Hearts moved to allay any fears of possible administration on Tuesday with a statement which claimed they are doing everything it can to "trade normally" while insisting that "the club is completely up to date with player salaries and taxes and the club continues to head towards operational self-sustainability."
Ahead of Saturday's Clydesdale Bank Premier League clash with St Mirren at Tynecastle, the former Jambos skipper and coach, said: "I'm sure the directors will let us know if anything happens.
"We've been told, hopefully, everything will be fine for next season so I can only go on that.
"I'm trying to build a team for next season and I'm pretty sure a lot of players out there would love to come here.
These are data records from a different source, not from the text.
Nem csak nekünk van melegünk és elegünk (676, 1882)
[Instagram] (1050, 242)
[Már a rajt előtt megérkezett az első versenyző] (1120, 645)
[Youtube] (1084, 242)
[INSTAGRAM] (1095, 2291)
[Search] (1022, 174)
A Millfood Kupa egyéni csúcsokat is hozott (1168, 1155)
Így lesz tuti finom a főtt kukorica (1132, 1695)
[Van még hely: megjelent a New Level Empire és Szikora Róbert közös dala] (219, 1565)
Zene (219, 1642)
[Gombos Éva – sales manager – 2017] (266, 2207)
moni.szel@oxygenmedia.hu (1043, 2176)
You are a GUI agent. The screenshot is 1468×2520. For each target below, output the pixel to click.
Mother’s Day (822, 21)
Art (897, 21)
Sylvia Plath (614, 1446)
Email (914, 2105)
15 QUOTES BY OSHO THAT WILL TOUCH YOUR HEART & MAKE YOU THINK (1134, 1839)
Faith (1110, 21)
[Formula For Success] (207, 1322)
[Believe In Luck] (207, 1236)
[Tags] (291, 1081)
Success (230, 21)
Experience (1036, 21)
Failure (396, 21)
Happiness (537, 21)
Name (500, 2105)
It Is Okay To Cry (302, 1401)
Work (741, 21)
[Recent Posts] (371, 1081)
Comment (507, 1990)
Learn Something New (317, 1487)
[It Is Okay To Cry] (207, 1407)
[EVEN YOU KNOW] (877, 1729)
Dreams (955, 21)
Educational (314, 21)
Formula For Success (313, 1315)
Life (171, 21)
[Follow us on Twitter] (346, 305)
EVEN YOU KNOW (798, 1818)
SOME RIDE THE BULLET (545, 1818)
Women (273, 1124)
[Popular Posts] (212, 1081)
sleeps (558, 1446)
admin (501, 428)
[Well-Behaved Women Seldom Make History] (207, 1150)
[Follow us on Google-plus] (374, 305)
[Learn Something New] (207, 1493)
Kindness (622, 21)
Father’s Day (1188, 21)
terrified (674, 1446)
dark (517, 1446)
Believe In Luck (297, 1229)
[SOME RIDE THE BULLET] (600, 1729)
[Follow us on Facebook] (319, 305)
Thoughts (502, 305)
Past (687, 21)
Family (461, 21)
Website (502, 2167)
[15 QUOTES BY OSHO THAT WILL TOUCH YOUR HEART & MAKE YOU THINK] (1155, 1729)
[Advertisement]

"I don't think the threat of administration will be bothering any of our potential targets.
"The first thing I ask them is if they want to come and play for Hearts and if they tell me that then hopefully we can get one or two signed up, no matter what's happening off the pitch.
"The best thing for everyone at the club would be for things to get sorted out off the pitch.
"As I've said since I took the job, the club isn't out of the woods and are still in a precarious position.
"But my sole focus is on the football, other questions are for the directors.
"I'm here as first team manager and all I can concentrate on is football matters."